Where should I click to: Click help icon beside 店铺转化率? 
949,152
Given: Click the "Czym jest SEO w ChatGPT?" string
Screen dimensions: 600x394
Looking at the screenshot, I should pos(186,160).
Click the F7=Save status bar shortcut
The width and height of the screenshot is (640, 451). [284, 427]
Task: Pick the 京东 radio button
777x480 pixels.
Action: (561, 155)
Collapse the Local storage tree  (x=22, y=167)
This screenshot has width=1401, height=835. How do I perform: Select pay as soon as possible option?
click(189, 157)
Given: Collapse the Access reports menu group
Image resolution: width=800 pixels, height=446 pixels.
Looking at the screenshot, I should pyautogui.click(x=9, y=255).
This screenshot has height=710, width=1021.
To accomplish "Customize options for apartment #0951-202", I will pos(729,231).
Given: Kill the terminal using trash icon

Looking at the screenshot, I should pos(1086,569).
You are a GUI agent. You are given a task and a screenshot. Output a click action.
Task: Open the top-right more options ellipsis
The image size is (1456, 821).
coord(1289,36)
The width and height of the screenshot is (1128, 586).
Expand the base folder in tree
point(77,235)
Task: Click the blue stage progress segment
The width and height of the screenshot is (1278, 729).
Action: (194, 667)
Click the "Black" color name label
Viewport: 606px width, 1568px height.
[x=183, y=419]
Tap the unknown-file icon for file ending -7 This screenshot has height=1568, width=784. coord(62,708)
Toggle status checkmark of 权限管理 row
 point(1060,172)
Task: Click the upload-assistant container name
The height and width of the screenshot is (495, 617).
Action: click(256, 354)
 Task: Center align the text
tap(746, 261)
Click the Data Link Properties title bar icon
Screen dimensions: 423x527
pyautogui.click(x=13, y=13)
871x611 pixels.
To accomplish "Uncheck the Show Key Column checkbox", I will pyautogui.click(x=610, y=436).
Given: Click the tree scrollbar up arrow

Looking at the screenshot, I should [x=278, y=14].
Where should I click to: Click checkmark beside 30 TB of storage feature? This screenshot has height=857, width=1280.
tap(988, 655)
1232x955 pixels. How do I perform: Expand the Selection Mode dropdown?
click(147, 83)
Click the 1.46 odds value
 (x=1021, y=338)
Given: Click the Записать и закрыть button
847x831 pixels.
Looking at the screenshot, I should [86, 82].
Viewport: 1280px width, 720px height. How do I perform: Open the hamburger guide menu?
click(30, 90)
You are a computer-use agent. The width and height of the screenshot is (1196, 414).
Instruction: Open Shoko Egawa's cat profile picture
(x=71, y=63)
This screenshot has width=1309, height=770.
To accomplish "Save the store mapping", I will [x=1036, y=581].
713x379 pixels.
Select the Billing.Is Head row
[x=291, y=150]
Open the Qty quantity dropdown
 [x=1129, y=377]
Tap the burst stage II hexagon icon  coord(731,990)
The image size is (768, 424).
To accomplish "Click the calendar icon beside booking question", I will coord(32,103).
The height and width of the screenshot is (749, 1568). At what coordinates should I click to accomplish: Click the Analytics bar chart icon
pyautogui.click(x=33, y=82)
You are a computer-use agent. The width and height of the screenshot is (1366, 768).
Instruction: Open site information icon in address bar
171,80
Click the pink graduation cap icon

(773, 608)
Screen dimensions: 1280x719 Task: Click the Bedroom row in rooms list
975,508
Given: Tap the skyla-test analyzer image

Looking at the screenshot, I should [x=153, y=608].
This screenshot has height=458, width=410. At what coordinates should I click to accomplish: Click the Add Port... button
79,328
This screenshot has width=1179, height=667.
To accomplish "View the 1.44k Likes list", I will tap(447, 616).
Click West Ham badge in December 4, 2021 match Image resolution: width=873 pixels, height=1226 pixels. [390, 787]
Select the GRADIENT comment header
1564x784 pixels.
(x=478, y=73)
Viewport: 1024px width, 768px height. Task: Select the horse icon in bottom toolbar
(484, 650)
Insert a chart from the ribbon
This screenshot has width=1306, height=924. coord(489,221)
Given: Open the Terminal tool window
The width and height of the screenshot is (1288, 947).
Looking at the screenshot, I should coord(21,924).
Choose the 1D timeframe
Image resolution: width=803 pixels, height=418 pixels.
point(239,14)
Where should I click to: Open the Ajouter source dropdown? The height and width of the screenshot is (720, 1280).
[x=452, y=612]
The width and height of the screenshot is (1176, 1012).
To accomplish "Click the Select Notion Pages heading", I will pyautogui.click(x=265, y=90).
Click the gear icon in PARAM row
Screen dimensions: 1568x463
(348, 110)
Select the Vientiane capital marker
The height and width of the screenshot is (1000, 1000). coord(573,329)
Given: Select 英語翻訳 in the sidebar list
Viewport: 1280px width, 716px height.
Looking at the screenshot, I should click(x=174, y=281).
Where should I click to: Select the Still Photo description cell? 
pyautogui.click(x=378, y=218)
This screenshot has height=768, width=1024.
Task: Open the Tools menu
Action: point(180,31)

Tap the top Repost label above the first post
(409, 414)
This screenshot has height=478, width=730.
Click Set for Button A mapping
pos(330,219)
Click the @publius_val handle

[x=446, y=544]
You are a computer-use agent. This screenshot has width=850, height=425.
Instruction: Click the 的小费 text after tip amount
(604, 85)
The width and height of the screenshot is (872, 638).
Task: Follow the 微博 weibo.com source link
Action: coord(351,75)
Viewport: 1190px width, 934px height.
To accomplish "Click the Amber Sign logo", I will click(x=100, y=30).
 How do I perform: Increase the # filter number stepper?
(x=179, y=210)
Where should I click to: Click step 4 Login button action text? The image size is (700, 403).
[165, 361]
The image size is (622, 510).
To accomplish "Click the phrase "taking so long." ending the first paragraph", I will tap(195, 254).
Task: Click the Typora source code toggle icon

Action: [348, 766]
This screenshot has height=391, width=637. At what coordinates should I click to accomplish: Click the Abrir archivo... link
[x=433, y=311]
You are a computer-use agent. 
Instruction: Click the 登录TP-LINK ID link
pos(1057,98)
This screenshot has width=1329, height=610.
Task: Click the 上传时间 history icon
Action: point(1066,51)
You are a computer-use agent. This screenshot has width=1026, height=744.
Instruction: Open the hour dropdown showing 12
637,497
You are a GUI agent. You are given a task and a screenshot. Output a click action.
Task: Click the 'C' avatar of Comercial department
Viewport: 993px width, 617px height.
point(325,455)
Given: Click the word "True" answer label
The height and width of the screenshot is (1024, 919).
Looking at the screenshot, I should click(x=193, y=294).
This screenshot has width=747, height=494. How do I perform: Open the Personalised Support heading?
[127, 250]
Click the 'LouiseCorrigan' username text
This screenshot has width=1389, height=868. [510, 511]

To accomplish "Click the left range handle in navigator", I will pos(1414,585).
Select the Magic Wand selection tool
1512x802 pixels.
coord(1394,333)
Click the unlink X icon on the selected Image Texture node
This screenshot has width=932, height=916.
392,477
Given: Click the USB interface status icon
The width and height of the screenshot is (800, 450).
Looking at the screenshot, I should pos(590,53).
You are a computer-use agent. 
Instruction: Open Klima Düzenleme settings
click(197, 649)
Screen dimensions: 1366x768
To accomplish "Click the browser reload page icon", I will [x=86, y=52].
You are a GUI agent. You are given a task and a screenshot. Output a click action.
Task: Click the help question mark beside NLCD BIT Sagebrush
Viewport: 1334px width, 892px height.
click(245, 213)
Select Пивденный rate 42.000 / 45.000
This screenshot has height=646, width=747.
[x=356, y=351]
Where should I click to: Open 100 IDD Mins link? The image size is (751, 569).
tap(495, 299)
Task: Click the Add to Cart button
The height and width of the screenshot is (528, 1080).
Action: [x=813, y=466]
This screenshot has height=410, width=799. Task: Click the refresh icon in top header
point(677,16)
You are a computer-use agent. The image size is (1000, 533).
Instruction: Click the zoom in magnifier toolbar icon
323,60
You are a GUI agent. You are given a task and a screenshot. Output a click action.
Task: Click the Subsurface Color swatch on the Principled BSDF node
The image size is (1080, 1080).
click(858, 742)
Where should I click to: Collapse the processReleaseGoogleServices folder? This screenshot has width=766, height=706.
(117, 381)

•••

Output should match, line for line, the stretch of the material above from the line holding "The height and width of the screenshot is (749, 1568)." through the line holding "is (1366, 768).".

* **EXERCISE OUTPUT**:
The height and width of the screenshot is (749, 1568). At what coordinates should I click to accomplish: Click the Analytics bar chart icon
pyautogui.click(x=33, y=82)
You are a computer-use agent. The width and height of the screenshot is (1366, 768).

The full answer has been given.